Entretien réalisé par Clément Barbier et Antonio Delfini.
À Marseille, Grenoble ou Toulouse, des initiatives associatives fleurissent avec pour ambition de proposer une alternative à la médecine libérale à destination des plus précaires. Se référant à la notion de « santé communautaire », notamment théorisée et mise en pratique au Québec ou en Belgique, ces centres de santé replacent au cœur de leur action la question des inégalités sociales, de manière à faire progresser l’objectif d’inconditionnalité dans l’accès aux soins. La santé communautaire est historiquement liée à une critique radicale du pouvoir médical portée par des militantes et militants québécois dès la fin des années 1960, progressivement institutionnalisée au travers de Centres locaux de services communautaires (CLSC) (Mariette et Pitti 2021). Bien qu’il existe de multiples interprétations de ce qu’elle recouvre, on retrouve dans les différentes initiatives qui s’en réclament le décloisonnement des différentes spécialités et métiers du soin, alliant préventif et curatif et donnant une place centrale au travail social. Un des objectifs mis en avant consiste à agir sur les déterminants sociaux de la santé en encourageant l’implication individuelle et collective des usagères et usagers dans la construction des diagnostics et d’un parcours de soins.
Depuis le milieu des années 2000, s’inspirant de ces exemples étrangers, des centres de santé communautaire ont été créés en France. Ils développent des pratiques cliniques et des modes d’organisation spécifiques, qui impliquent le soutien des pouvoirs publics, que ce soit au travers des agréments dont ils ont besoin pour s’intégrer aux systèmes de remboursement des actes médicaux ou par les subventions qu’ils sollicitent au titre de l’accompagnement des grands précaires et des populations migrantes. Ces partenariats avec l’État, l’Agence régionale de santé et les collectivités locales n’empêchent pas ces médecins, travailleurs et travailleuses sociales, militantes et militants du droit à la santé de renvoyer les pouvoirs publics à leurs responsabilités, en pointant les insuffisances du système de santé existant, les contradictions induites par les multiples entreprises de « rationalisation » dont il fait l’objet ou les discriminations systémiques dont sont victimes de nombreuses minorités.
Fabien Maguin, le coordinateur de la Case de santé, revient pour Métropolitiques sur la manière dont ce centre de santé communautaire lutte depuis plus de quinze ans pour la défense du droit à la santé à l’échelle d’un quartier et de la région toulousaine et, au-delà, sur les inspirations qu’il a pu nourrir dans plusieurs autres villes de France.
Une expérience pionnière de santé communautaire
Pouvez-vous nous présenter l’histoire de la Case de santé et les objectifs autour desquels le projet s’est construit ?
Le projet s’ouvre à l’été 2006 autour de deux axes.

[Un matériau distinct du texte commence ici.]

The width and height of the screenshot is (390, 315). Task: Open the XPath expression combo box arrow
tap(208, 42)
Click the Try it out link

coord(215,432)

Le premier, c’est de tenter un projet alternatif sur la première ligne du système de santé : le médecin généraliste. Un secteur qui ne va pas bien en France avec des médecins libéraux qui travaillent de manière isolée, qui ont une approche strictement biomédicale avec des réponses qui sont la plupart du temps du curatif et de la prescription médicamenteuse. La Case de santé propose un changement de paradigme, en mettant en avant la prévention et en y intégrant le travail social. C’est aujourd’hui le modèle de centre de santé communautaire qui se développe et qui chez nous mobilise une équipe composée de trois médecins généralistes (« omnipraticien∙ne∙s », sans limite de compétences), d’une sage-femme, d’un psychologue, d’accueillant∙e∙s, de médiatrices en santé et d’assistantes de service social. Plutôt que des sachants qui dictent à leurs patients les bonnes conduites, il s’agit pour les médecins d’être des ressources, pour que les populations prennent une place centrale dans la construction de leur parcours en santé. Qu’elles puissent comprendre et agir sur les déterminants sociaux de la santé : le logement, les conditions de travail, l’alimentation, etc.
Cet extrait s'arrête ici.